Along with their five grown kids, Pete and Ida have 16 grandkids and six great-grandkids. George’s family includes his wife, Michaelene, and his three kids – Ronnie, Blake and Kinley. The two boys, Ronnie and Blake, already help out at the company, while Fred and his wife, Breann, have two kids, Reed and Peyton, who are still too young to work. And the family would not be complete without mentioning Pete’s faithful Border Collie, Sadie. This cute dog follows Pete everywhere, and loves going for rides in the truck.
When Pete is not working, attending a truck show or on vacation, he loves to watch dirt track sprint car races. One of his neighbors raced, so Pete got interested in it. Before long, he was going to races all over the country, rooting for his favorite driver, Donny Schatz. Another hobby Pete enjoys is breeding Friesian horses. These beautiful black horses are from the Netherlands, so it only makes sense that Pete would like them! In addition to these hobbies and activities, Pete also has a few “projects” in the works – namely another 1952 Bubblenose and a 1956 Peterbilt conventional. Both of these trucks are sitting out in the weeds, behind their shop in Tipton, waiting to one day get their moment in the spotlight.

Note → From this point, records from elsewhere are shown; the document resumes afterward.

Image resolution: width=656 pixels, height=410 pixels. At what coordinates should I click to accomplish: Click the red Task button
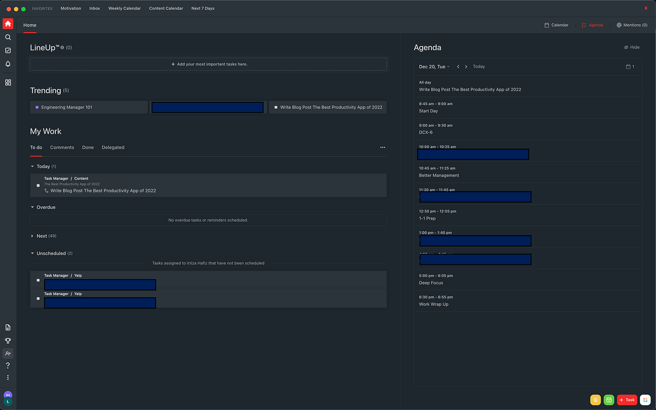tap(627, 400)
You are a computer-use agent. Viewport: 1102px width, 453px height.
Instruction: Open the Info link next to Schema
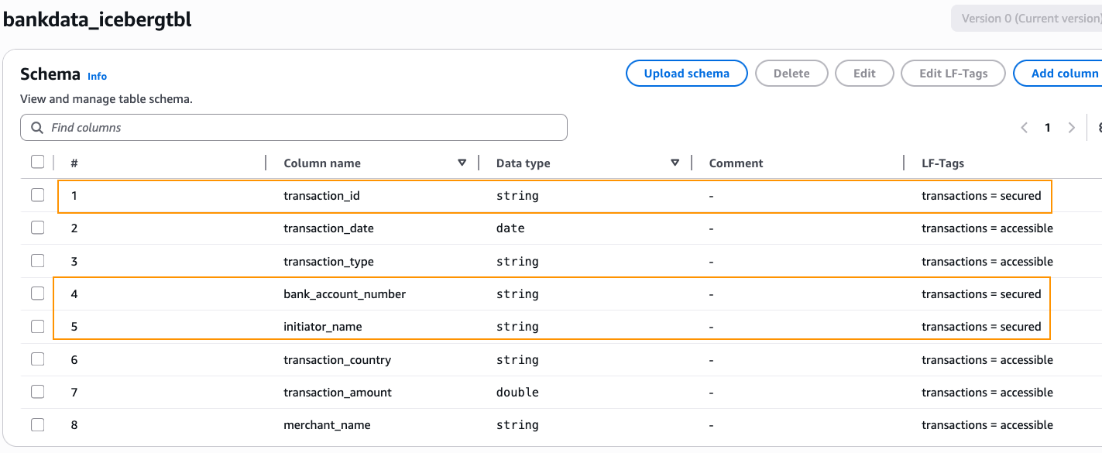pos(97,77)
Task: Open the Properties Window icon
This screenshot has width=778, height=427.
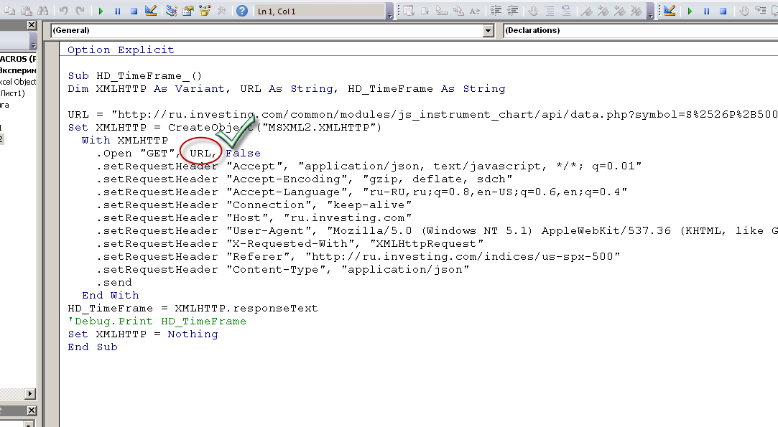Action: pyautogui.click(x=188, y=11)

When it came time to take pictures of the ’52 cattle truck, the obvious location was a ranch. So, on a sweltering hot day, we found ourselves at a cattle ranch in Porterville near Teapot Dome. We would like to thank Mark Pacheco and Ron Barbrick for allowing us to tromp around their ranch all morning. Pete wanted to send out a special “thank you” to his brother Fred for helping him get to the United States and then giving him a job, as well as his wife, Ida, for all her faithful years of love and support. We also wanted to thank Tommy Sierras for helping us out with the picture of the fleet. Tommy has been a driver for DeBoer for three years and recently took up photography as a hobby (you can see his truck pics on Facebook under 70 MPH Photography). Not to be forgotten, George wanted to thank all of the drivers for their help and dedication, and all of the customers for their faithful patronage.
Pete is confident that the company is in good hands – George and Fred are determined to grow it even larger. Pete loves driving the ’52 and gets plenty of compliments while out on the road, but he is not a big-shot – he does not want to be put on a pedestal. The business has become successful by running good equipment, having pride in their company, and working hard to provide the best service to their customers. In the end, every business comes down to service, and if you are not treating your customers like royalty, then you are almost certainly doomed to fail. Thankfully, that is not the case at DeBoer & Sons Trucking, where the customer is king!